Verhoeven considered Demi Moore but ultimately chose Sharon Stone, with whom he had previously worked on Total Recall. Verhoeven had been particularly struck by the way she quickly transitioned from evil to love in a couple of seconds before her character Lori Quaid's death in that film. Stone wanted the role but the studio refused to send her the script, until her manager broke into the studio's office locker to give her the script. Verhoeven tested with Stone as Douglas first refused to test with her. Verhoeven kept playing her test after testing everyone else and Douglas later agreed to test with Stone after 12 other actresses turned down the role. Douglas was initially upset that the relatively unknown Stone was cast in the role, determined to have another A-list actress star in the movie with him. Worried about taking the risk on his own, he said, "I need someone to share the risks of this movie. [...] I don't want to be up there all by myself. There's going to be a lot of shit flying around." He later remarked that "we had a fabulous actress in Sharon. She was just perfect for the role". Stone also suspected that a heated argument between Douglas and herself at a Cannes Film Festival party sometime earlier was a contributing factor. Ultimately, Stone was paid $500,000 for her role, while Douglas received $14 million.

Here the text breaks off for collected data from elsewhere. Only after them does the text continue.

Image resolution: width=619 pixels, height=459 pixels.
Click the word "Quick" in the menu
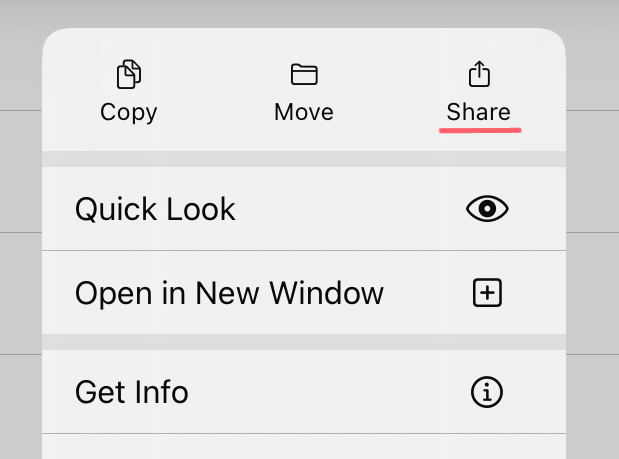point(115,209)
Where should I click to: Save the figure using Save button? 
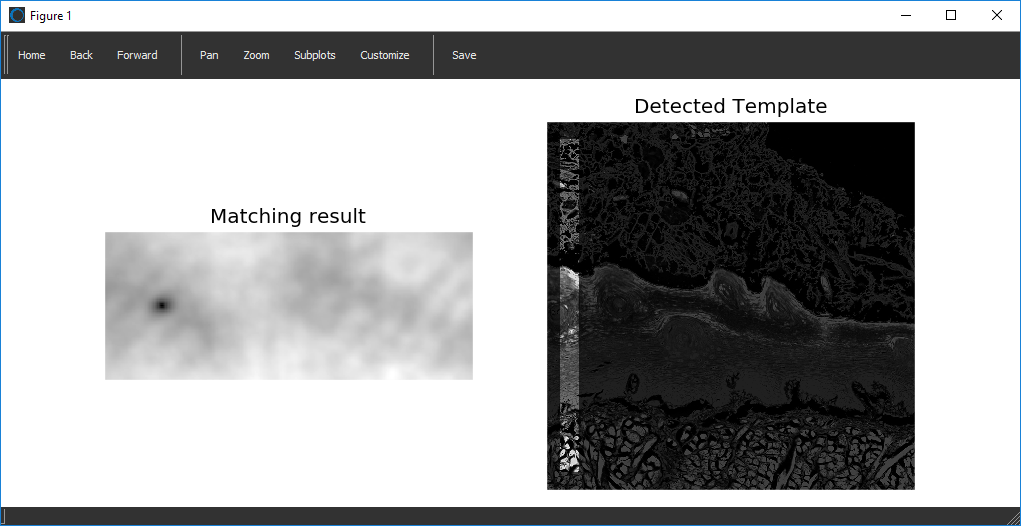tap(464, 55)
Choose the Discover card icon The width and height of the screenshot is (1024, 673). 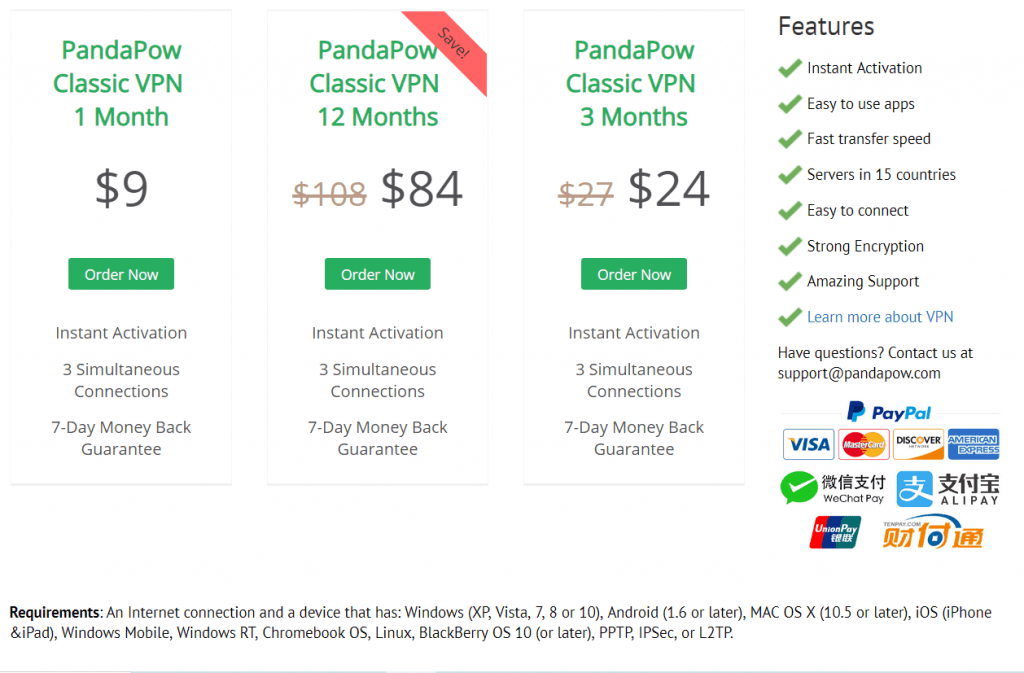918,445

The movie was the last screen appearance of Dorothy Malone.

==Music==
===Soundtrack===

The musical score for Basic Instinct was composed by Jerry Goldsmith and earned him nominations for an Academy Award and a Golden Globe Award. Goldsmith described the process as challenging, stating, "Basic Instinct was probably the most difficult [score] I've ever done. It's a very convoluted story with very unorthodox characters. It's a murder mystery, but it isn't really a murder mystery. The director, Paul Verhoeven, had a very clear idea of how the woman should be, and I had a hard time getting it. Because of Paul pushing me, I think it's one of the best scores I've ever written. It was a true collaboration."

In terms of featured music, commercially released tracks played a minor role in the film. The club scene prominently features "Blue" by Chicago house music performer LaTour and "Rave the Rhythm" by the group Channel X, as well as "Movin' on Up" by Jeff Barry and Ja'Net DuBois. Chris Rea's "Looking for the Summer" is heard during a scene between Nick and his partner Gus Moran (George Dzundza) at Mac's Diner.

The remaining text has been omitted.